Element lookup records:
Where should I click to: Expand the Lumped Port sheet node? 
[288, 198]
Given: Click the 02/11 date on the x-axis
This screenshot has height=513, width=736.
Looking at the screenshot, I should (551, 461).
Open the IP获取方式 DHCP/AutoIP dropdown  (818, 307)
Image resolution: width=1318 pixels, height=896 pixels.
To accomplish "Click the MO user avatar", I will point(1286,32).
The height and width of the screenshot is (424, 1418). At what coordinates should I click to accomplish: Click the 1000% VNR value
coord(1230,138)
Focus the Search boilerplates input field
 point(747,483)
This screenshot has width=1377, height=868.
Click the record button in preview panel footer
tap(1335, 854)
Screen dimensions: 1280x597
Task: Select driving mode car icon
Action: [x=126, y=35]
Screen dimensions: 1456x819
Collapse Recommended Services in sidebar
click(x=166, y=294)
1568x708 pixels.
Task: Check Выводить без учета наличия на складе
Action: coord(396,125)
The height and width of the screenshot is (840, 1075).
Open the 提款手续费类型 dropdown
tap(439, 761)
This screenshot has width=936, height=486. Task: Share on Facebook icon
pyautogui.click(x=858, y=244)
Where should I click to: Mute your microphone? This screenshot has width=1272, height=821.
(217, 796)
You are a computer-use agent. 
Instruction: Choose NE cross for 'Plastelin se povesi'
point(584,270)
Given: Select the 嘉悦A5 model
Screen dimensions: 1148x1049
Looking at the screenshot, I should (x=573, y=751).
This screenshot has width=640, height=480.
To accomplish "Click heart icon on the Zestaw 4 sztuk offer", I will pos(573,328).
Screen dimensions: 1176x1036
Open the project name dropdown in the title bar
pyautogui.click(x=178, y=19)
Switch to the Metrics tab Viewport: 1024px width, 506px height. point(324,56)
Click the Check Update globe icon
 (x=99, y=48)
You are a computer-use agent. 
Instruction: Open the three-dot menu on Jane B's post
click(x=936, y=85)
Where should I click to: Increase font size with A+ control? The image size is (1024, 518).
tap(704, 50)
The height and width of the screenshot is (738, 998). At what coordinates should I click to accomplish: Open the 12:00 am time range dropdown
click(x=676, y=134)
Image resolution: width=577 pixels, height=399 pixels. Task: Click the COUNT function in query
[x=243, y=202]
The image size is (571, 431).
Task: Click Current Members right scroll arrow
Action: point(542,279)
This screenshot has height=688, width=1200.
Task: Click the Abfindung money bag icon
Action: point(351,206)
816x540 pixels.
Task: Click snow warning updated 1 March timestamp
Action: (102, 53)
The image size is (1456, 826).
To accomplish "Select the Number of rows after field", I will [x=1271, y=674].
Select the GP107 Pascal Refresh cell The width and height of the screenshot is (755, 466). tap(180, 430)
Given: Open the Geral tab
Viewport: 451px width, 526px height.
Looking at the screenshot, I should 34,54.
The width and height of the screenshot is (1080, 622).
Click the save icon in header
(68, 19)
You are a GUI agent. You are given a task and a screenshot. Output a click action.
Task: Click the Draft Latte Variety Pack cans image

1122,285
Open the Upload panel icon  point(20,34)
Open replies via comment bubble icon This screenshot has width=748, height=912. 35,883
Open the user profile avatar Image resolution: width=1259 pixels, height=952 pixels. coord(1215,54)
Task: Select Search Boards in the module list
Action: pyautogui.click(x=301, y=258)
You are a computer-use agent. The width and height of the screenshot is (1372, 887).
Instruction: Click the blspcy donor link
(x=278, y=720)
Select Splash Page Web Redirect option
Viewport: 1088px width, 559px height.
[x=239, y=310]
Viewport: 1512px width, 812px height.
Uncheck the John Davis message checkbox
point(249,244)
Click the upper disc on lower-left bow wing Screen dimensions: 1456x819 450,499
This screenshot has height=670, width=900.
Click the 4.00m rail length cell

**Given problem:**
Transcribe the lines between the one holding "Focus the Search boilerplates input field" and the one holding "I will pos(573,328).", both included, with no changes.

**Result for this task:**
Focus the Search boilerplates input field
 point(747,483)
This screenshot has width=1377, height=868.
Click the record button in preview panel footer
tap(1335, 854)
Screen dimensions: 1280x597
Task: Select driving mode car icon
Action: [x=126, y=35]
Screen dimensions: 1456x819
Collapse Recommended Services in sidebar
click(x=166, y=294)
1568x708 pixels.
Task: Check Выводить без учета наличия на складе
Action: coord(396,125)
The height and width of the screenshot is (840, 1075).
Open the 提款手续费类型 dropdown
tap(439, 761)
This screenshot has width=936, height=486. Task: Share on Facebook icon
pyautogui.click(x=858, y=244)
Where should I click to: Mute your microphone? This screenshot has width=1272, height=821.
(217, 796)
You are a computer-use agent. 
Instruction: Choose NE cross for 'Plastelin se povesi'
point(584,270)
Given: Select the 嘉悦A5 model
Screen dimensions: 1148x1049
Looking at the screenshot, I should (x=573, y=751).
This screenshot has width=640, height=480.
To accomplish "Click heart icon on the Zestaw 4 sztuk offer", I will pos(573,328).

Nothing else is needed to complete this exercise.